Zimbabwe's president Robert Mugabe has delivered a low-key state-of-the-country speech to parliament, lamenting the poor state of the economy, but giving no indication of political changes in the near future.
Mr. Mugabe announced no successor to Simon Muzenda, a former vice president who died recently. Political analysts say Mr. Mugabe has decided to continue with only one vice president for the time being because the ruling party is torn by an internal struggle.
Nor did Mr. Mugabe, who will be 80 in February, give any indication that he plans to leave the political stage. Opposition political leaders said Tuesday they expect Mr. Mugabe to continue in power until the next general election in 2005.

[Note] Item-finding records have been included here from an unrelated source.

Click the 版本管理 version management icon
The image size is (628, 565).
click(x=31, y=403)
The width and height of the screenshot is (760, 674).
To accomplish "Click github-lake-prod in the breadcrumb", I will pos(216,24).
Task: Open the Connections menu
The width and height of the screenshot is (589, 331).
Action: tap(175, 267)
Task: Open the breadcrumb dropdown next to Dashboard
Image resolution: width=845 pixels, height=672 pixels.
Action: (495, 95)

Mr. Mugabe announced several economic recovery measures aimed at mending Zimbabwe's disastrous economy. He said new laws would be introduced soon to stop people from selling gold and foreign currency illegally. He said the loss of gold and foreign currency were major contributors to Zimbabwe's financial problem.

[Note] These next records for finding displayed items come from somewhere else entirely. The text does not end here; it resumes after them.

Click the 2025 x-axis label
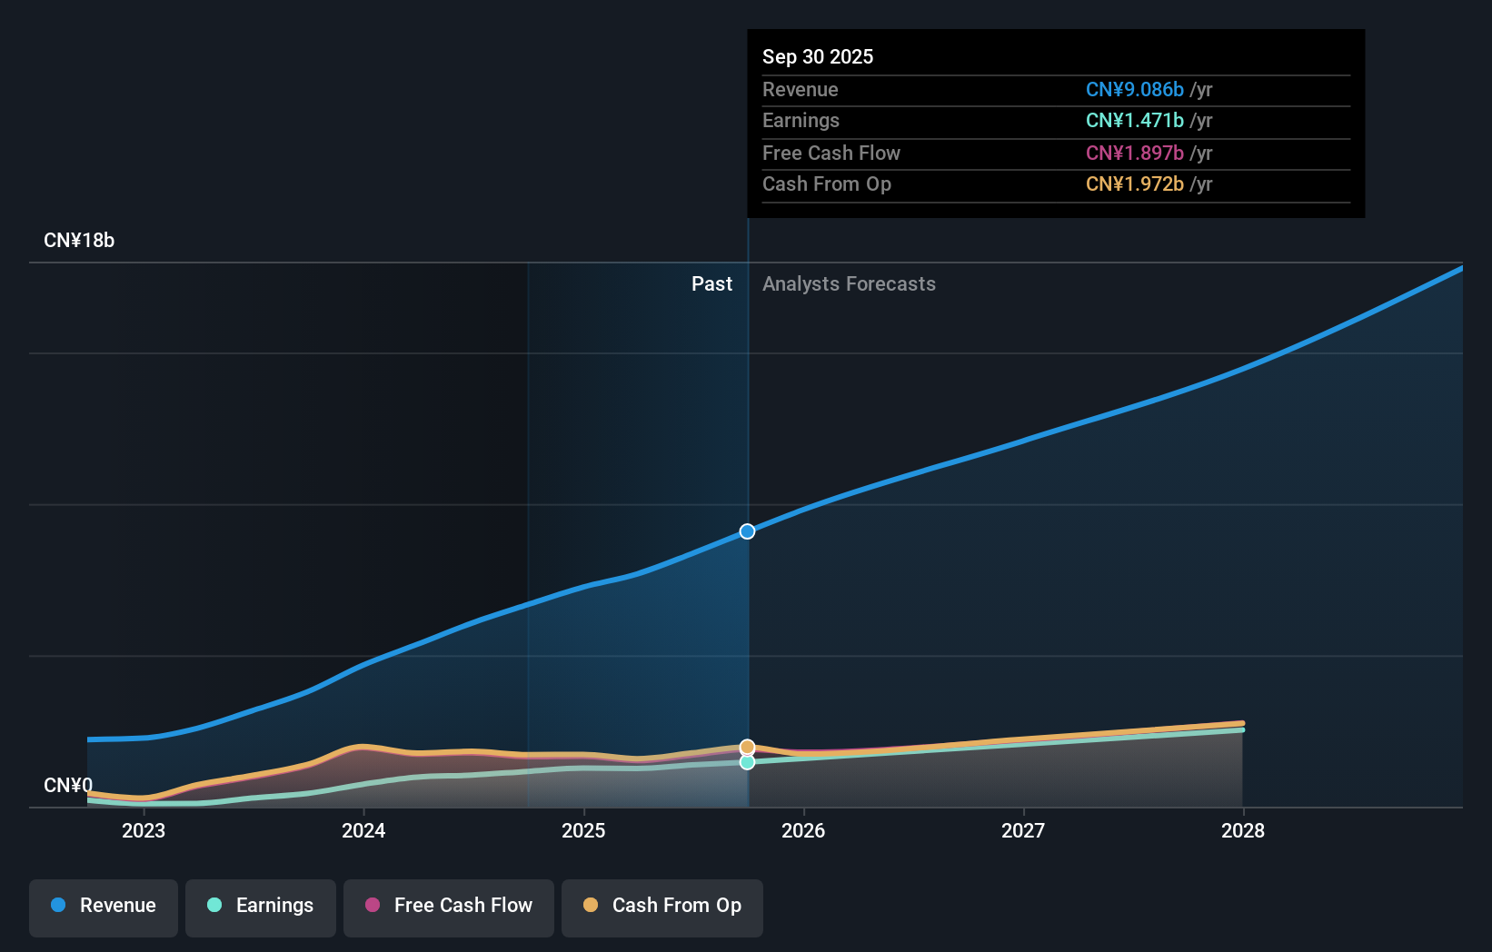The width and height of the screenshot is (1492, 952). 583,830
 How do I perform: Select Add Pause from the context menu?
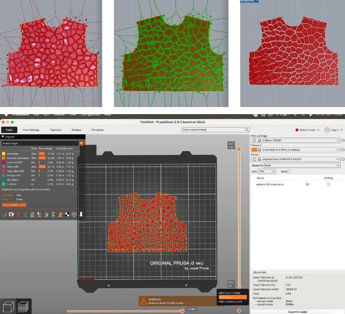point(232,297)
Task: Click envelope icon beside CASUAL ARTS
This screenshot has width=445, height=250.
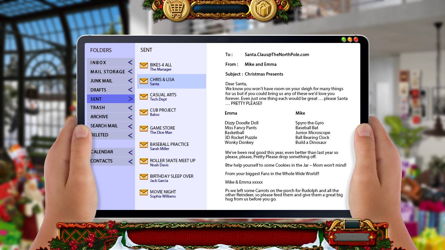Action: pyautogui.click(x=144, y=97)
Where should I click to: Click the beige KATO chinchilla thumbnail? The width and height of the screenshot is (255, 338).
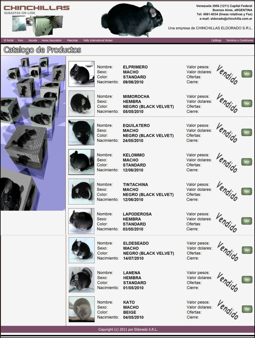[81, 309]
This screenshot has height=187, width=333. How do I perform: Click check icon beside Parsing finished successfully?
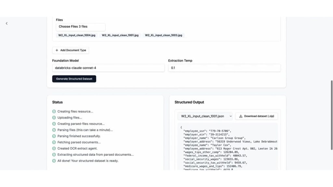pos(54,136)
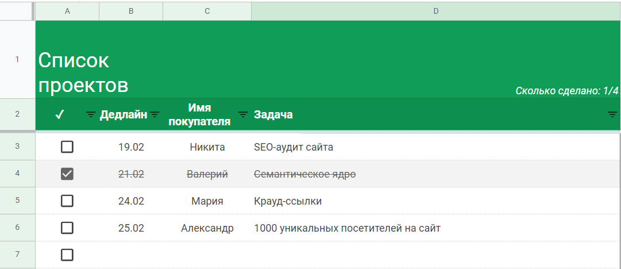Toggle the empty checkbox in row 7

point(67,255)
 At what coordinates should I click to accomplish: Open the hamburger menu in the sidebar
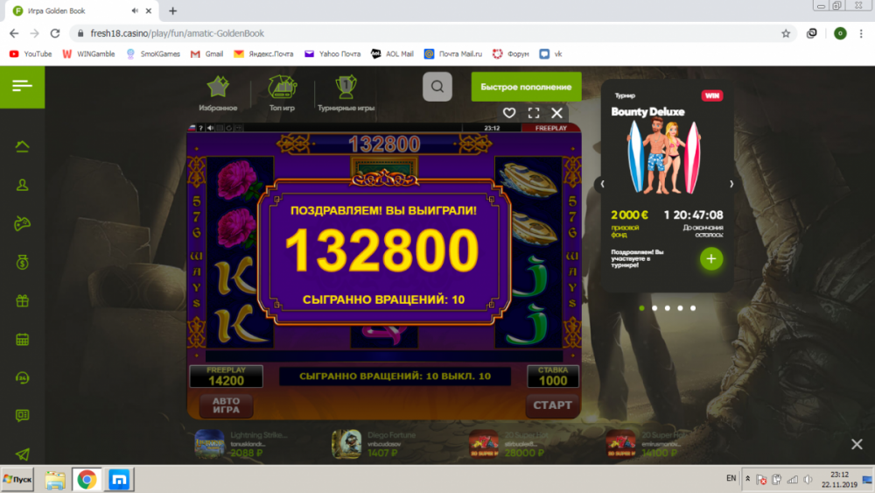(x=22, y=86)
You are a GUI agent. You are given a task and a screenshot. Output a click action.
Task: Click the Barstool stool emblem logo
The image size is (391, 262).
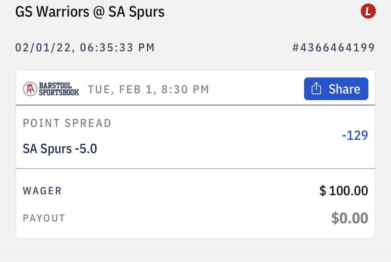click(30, 89)
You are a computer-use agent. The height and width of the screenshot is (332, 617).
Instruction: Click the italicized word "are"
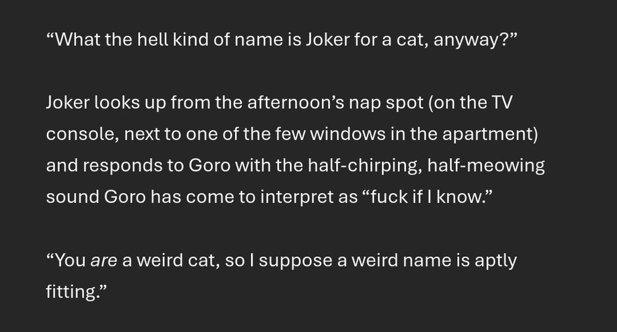click(104, 261)
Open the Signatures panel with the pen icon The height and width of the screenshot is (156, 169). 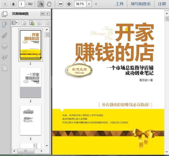pyautogui.click(x=5, y=57)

He also said the government plans to beef up Zimbabwe's domestic electricity generation capacity to reduce the country's dependence on imports of power. Also on his economic agenda is an upgrade of the state's railway system and road network.

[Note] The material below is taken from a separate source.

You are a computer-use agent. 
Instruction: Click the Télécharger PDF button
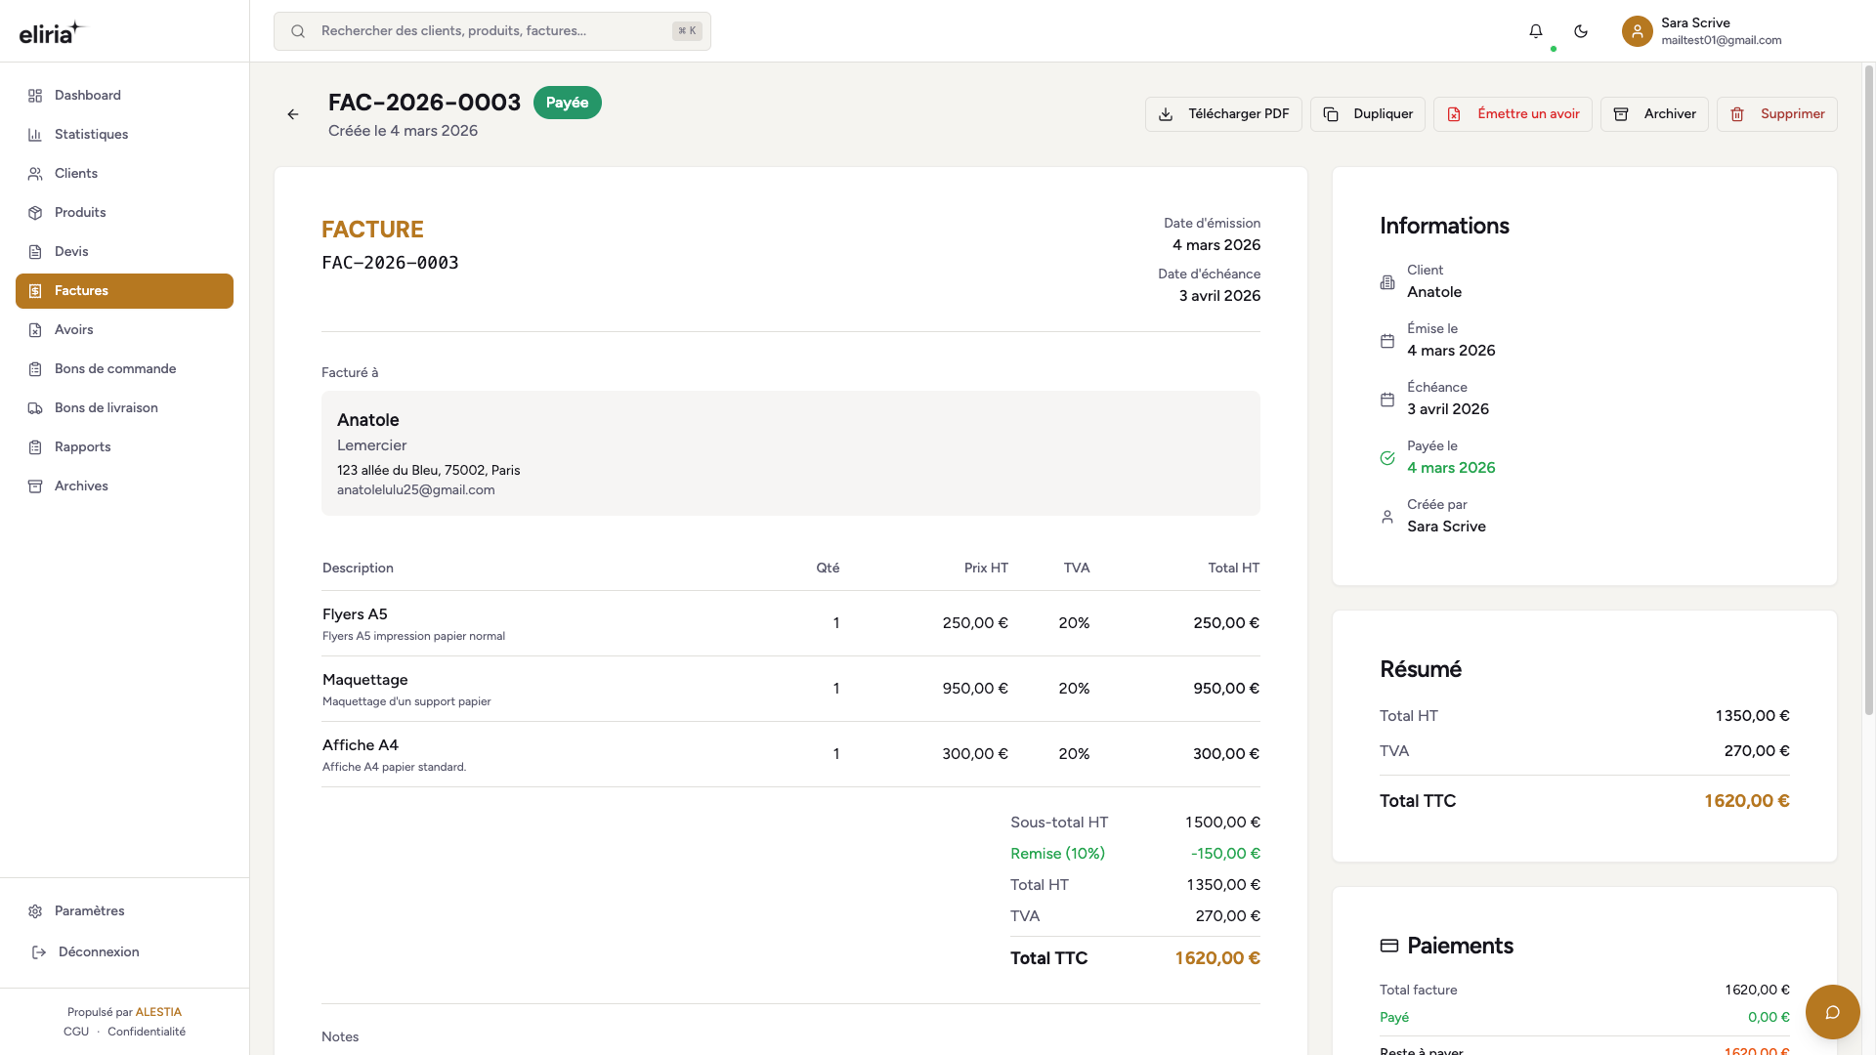[1223, 114]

Private sector economists were highly critical of Mr. Mugabe's economic package, saying it would do little to address the country's mounting economic problems. They said the president did not appear to recognize the depth of Zimbabwe's crisis.
Although Mr. Mugabe has made it clear to the state-run press that he is angry at not being invited to the Commonwealth summit in Nigeria at the end of the week, he made no reference to his exclusion in his speech. However, he accused the predominantly white member countries, mainly Britain, Australia and New Zealand, of ganging up on Zimbabwe.